Today’s gospel was repeatedly the subject of preaching among the early Christian communities, because Christians saw in Bartimaeus the blind beggar their own picture. They realized how their coming to the faith had been a miracle worked by Jesus. Jesus gives to a Christian, spiritual eyesight, faith, in much the same way as he gave bodily eyesight to Bartimaeus. The Church invites us to reflect, as those early Christians did, on these three points: The pitiable situation of a person before coming to Christ. The great mercy Jesus displays giving us faith in himself, and the tremendous change that takes place in a Christian after accepting Christ.
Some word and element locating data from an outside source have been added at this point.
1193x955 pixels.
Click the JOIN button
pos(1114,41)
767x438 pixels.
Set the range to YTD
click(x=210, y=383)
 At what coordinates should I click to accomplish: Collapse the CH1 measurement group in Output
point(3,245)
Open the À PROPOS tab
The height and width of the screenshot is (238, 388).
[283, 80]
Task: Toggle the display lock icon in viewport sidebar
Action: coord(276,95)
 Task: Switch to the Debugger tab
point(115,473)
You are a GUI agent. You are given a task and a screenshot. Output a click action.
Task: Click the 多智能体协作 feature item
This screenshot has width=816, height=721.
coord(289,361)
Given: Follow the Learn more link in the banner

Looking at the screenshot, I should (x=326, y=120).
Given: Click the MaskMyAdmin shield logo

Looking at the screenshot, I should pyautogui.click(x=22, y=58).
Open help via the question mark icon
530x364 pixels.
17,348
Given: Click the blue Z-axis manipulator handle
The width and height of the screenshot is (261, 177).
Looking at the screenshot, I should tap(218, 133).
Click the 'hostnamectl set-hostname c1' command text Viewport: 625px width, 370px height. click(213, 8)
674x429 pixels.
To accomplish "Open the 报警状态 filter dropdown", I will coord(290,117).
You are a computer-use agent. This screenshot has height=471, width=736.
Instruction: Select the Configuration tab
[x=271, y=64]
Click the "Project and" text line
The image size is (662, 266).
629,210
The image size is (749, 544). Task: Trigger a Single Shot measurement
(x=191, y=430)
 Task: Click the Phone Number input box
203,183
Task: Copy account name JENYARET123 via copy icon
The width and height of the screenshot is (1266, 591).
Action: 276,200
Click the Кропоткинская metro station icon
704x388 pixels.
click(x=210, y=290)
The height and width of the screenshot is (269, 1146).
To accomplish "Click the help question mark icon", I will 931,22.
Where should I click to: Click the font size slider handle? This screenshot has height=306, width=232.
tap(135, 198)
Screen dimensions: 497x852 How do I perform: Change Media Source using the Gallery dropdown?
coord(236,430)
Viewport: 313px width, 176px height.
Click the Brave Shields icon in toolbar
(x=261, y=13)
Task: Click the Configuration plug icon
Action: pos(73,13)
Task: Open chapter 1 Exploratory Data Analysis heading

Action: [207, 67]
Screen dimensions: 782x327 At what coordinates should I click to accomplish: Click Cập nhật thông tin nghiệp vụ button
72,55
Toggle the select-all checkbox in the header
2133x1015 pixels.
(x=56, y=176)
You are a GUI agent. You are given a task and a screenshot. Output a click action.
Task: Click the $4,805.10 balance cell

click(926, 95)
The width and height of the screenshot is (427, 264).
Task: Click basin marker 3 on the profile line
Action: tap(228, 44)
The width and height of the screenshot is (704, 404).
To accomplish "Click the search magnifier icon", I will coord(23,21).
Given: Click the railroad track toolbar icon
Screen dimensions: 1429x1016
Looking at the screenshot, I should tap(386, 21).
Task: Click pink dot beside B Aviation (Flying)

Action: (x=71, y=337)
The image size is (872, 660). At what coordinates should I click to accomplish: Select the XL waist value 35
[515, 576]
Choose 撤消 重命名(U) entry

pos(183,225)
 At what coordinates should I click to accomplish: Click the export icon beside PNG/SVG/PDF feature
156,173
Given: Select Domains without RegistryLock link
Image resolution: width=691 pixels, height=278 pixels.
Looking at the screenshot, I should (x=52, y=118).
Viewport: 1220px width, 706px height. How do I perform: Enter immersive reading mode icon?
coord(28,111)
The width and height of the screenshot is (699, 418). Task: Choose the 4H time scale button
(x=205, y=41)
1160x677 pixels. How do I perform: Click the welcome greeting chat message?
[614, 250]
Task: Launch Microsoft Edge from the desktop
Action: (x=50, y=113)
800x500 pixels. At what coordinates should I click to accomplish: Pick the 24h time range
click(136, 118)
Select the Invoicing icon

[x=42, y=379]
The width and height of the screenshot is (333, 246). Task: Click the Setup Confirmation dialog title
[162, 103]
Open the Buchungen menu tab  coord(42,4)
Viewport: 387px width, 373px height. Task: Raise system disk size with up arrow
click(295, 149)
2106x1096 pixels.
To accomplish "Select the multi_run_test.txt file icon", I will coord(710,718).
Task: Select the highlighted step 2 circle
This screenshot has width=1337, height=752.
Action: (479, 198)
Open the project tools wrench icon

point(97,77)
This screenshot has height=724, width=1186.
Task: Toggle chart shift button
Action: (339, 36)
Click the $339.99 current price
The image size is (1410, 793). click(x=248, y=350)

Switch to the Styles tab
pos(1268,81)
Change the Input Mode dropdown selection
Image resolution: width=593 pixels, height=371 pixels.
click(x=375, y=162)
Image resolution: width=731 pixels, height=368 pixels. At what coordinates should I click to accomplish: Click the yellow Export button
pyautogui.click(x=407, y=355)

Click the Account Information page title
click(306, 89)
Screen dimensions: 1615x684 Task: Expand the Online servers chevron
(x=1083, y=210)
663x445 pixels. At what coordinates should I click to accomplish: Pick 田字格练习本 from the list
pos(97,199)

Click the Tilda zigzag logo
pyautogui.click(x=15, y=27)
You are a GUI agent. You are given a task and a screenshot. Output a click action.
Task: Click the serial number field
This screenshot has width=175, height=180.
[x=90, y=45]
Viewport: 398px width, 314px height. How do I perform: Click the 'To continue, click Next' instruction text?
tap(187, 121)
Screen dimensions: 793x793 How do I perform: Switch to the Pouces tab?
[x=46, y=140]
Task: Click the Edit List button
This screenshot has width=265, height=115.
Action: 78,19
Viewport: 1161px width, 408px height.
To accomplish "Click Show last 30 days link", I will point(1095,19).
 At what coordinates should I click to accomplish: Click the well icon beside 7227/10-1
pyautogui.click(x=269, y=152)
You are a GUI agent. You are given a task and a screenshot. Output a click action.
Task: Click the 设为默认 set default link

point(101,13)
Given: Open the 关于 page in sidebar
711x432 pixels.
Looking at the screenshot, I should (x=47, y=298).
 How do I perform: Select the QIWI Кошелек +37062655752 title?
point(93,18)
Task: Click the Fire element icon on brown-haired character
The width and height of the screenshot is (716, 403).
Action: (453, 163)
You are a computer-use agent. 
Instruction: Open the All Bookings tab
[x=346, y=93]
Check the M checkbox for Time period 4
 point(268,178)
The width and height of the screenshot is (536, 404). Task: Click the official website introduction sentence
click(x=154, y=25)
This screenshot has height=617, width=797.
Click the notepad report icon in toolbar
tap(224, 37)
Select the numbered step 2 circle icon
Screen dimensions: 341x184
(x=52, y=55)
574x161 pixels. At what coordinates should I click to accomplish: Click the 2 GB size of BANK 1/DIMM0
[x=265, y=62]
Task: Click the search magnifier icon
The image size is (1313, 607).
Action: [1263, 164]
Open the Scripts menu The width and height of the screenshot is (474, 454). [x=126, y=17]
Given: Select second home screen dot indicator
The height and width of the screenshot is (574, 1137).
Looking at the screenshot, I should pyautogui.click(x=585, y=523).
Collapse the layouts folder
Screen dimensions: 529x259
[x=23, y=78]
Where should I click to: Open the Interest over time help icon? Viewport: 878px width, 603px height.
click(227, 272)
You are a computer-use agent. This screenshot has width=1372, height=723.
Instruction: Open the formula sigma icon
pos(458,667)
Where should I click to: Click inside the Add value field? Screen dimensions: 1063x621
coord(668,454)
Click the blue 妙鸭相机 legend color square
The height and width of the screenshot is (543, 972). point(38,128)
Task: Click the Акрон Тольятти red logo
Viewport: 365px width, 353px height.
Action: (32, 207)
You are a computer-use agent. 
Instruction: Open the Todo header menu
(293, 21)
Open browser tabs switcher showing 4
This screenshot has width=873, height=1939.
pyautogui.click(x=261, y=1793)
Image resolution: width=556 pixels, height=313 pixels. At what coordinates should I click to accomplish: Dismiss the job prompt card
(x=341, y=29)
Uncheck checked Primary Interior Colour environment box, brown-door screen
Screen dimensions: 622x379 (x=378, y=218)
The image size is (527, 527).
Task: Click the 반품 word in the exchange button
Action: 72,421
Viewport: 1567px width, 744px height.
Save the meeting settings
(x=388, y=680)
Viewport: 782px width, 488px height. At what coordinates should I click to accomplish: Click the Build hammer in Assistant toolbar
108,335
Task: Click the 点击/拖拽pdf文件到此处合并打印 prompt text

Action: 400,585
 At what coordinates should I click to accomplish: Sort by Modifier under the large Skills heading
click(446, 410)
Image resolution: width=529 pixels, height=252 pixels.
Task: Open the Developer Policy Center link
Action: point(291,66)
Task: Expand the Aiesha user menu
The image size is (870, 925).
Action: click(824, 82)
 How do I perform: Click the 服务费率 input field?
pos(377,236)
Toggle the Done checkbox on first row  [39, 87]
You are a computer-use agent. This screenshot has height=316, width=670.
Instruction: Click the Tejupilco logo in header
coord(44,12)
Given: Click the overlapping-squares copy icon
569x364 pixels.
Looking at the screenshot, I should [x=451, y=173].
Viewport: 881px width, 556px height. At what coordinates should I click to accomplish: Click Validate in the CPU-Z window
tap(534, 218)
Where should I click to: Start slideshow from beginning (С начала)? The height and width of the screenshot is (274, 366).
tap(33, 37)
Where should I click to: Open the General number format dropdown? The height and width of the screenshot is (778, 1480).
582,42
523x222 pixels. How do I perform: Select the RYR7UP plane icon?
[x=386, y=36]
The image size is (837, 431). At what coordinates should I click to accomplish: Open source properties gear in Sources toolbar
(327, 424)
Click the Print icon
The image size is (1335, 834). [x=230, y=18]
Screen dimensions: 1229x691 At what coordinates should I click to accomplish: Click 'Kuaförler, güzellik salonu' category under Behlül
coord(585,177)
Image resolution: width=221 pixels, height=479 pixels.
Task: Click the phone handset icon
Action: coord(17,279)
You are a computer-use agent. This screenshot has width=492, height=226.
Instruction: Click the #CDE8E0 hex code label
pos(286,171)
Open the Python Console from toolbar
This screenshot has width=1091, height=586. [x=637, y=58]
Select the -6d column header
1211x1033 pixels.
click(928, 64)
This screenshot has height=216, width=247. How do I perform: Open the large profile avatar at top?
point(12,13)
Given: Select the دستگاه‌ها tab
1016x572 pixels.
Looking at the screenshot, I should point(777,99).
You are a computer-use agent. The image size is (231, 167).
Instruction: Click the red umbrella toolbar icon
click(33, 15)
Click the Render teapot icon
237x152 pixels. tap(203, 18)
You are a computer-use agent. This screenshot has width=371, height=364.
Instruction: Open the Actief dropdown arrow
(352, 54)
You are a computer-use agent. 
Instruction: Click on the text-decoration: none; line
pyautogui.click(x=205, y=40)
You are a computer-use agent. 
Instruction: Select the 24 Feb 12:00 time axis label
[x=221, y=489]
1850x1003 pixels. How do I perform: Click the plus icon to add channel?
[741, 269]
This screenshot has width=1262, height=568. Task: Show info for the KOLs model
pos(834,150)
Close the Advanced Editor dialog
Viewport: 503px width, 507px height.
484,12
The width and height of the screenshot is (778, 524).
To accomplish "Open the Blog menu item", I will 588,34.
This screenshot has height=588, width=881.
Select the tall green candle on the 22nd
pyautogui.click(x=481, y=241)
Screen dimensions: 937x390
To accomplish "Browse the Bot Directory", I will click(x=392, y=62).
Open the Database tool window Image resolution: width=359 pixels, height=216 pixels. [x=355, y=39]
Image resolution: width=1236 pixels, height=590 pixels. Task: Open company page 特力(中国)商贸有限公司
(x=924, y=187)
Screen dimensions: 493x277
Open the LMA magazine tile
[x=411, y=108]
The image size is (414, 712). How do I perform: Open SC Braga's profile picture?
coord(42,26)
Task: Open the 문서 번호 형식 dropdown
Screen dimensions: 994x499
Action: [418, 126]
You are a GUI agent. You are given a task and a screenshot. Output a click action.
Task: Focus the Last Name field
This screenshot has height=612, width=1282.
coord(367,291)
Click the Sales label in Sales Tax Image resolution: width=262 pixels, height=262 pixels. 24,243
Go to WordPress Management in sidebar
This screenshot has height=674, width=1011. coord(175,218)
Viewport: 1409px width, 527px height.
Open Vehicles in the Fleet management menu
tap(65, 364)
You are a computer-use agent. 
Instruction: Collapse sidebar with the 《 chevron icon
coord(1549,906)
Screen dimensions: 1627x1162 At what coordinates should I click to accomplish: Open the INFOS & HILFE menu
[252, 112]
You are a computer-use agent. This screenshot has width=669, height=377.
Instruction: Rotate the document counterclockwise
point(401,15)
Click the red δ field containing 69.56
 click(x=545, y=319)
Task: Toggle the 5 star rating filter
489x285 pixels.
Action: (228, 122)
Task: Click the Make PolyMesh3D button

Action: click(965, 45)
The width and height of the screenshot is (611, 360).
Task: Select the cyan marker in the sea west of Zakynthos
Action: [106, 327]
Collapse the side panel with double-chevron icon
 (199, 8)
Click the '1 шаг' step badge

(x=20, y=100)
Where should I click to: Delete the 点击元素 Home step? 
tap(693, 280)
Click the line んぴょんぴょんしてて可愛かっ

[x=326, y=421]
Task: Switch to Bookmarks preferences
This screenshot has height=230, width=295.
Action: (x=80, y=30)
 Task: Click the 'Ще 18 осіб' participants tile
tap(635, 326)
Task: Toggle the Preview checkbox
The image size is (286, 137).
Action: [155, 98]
A person without Christ is indeed a blind man. A man without Christ in his heart cannot see the Savior even when he passes close to him in the daily events of his life. A person without Christ in his heart cannot see God’s plans for him; he goes on in life aimlessly. A person without Christ in his heart is led further and further away from God. Greediness, ambition, pleasure, pull him in various directions.
Christ passes close to each one of us and invites us to come to him. There is a moment in the life of every person when Jesus comes to him. He comes in many ways and he comes with the express intention of saving and healing us. Happy are we if we acknowledge these things: our misery, our blindness and our own powerlessness and realize that it is only Jesus who can save us.